Transferring data#

This section describes how to perform bulk data transfers between Esrum, your PC/Laptop, repositories such as SIF/Erda, and servers like Computerome. Secure emails using Bluewhale is also briefly described.

File transfers (including project-to-project transfers) should if at all possible be run on a compute node, as high amounts of network traffic may degrade performance on the head node for all users of the cluster. See the Interactive sessions section for how to open a shell on a compute node.

If you have an existing compute project or dataset on a UCPH-IT managed cluster, then you may be able to connect it directly to the Esrum cluster and thereby remove the need for transferring data entirely.
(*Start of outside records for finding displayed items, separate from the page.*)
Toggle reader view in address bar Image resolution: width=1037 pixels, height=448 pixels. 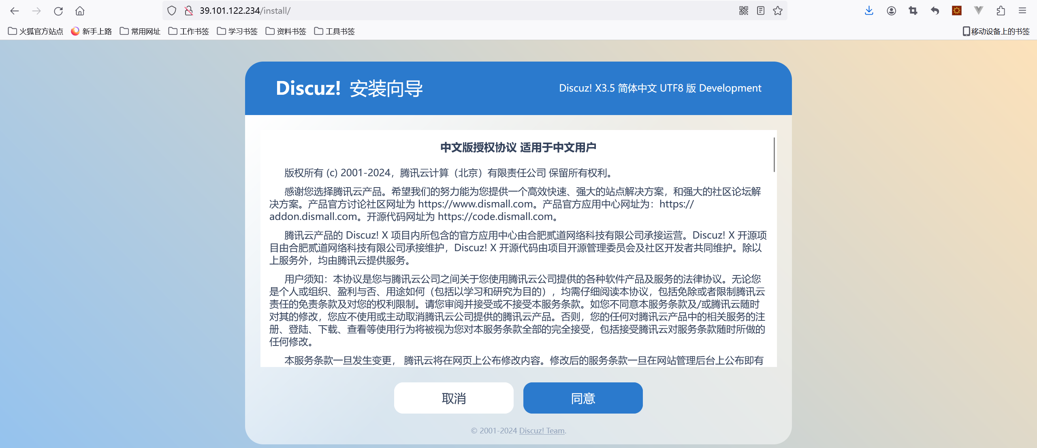pyautogui.click(x=761, y=11)
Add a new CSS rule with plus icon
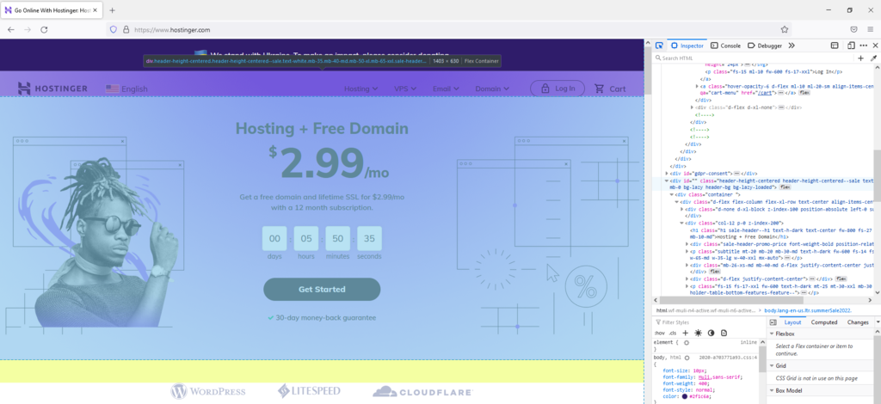Image resolution: width=881 pixels, height=404 pixels. (x=685, y=333)
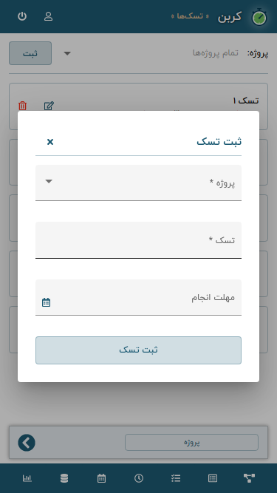Open the user profile icon
Image resolution: width=277 pixels, height=493 pixels.
point(48,16)
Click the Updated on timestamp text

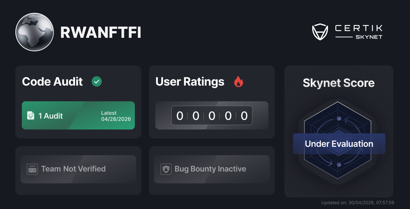357,203
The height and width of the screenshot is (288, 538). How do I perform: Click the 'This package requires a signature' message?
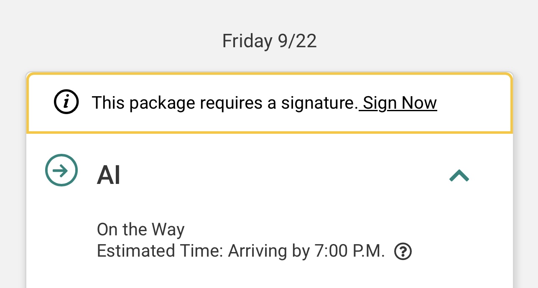pos(224,103)
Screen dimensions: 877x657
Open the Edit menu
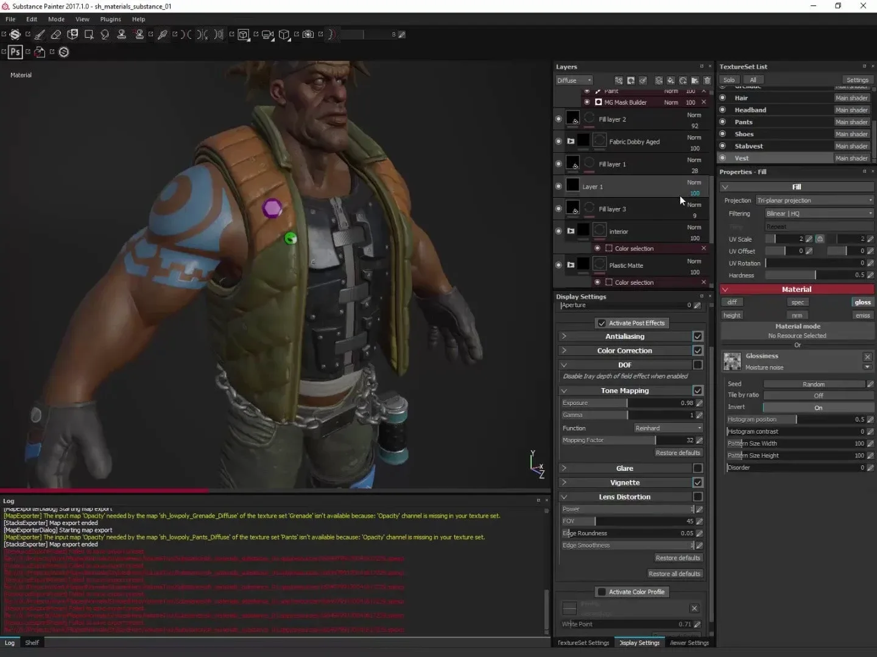pyautogui.click(x=31, y=19)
Please contact us for more information.

Warning

Data must not be copied out of audited /datasets or /projects folders without permission from the relevant data controller! See the Guidelines and policies for more information.

Best practice#

Data transfers running on Esrum should, when at all possible, be run on a worker node using either sbatch or srun. This ensures that other users are not impacted if one or more users are transferring a lot of data.

Warning

Transfers running on the head node may be terminated without warning if they are found to impact the usability of the system.

Transferring data to/from Esrum#

A public SFTP server is made available at sftp.ku.dk. This server allows you to access your home folder, your projects, and your datasets from another computer, whether a personal computer or another server/cluster, and either upload data from that computer to Esrum or download data from Esrum to that computer.

Unlike the esrumhead01fl node, you do not need to be connected to the UCPH-IT VPN to connect to sftp.ku.dk. You only need access to standard tool such as scp, sftp, lftp, and rsync, or graphical tools such as FileZilla and MobaXterm (see the Connecting to the cluster page), on the other computer:

$ sftp sftp://abc123@sftp.ku.dk
(abc123@sftp.ku.dk) Enter password
Password: ******
(abc123@sftp.ku.dk) Enter one-time password
Enter one-time password: ******
Connected to sftp.ku.dk.
sftp> ls
ucph
sftp> cd ucph/
sftp> ls
datasets  hdir      ndir      projects

Depending on how you have configured UCPH two-factor authentication, you may either need to approve the connection attempt or (as shown above) enter a one-time password.

Official documentation is provided on the UCPH computing/HPC Systems pages on KUnet.

Transferring data to/from the N: and H: drives#

As noted in the UCPH network drives (H:, N:, and S:) section, the N: and H: drives are accessible via the ~/ucph folder, but only from the head node.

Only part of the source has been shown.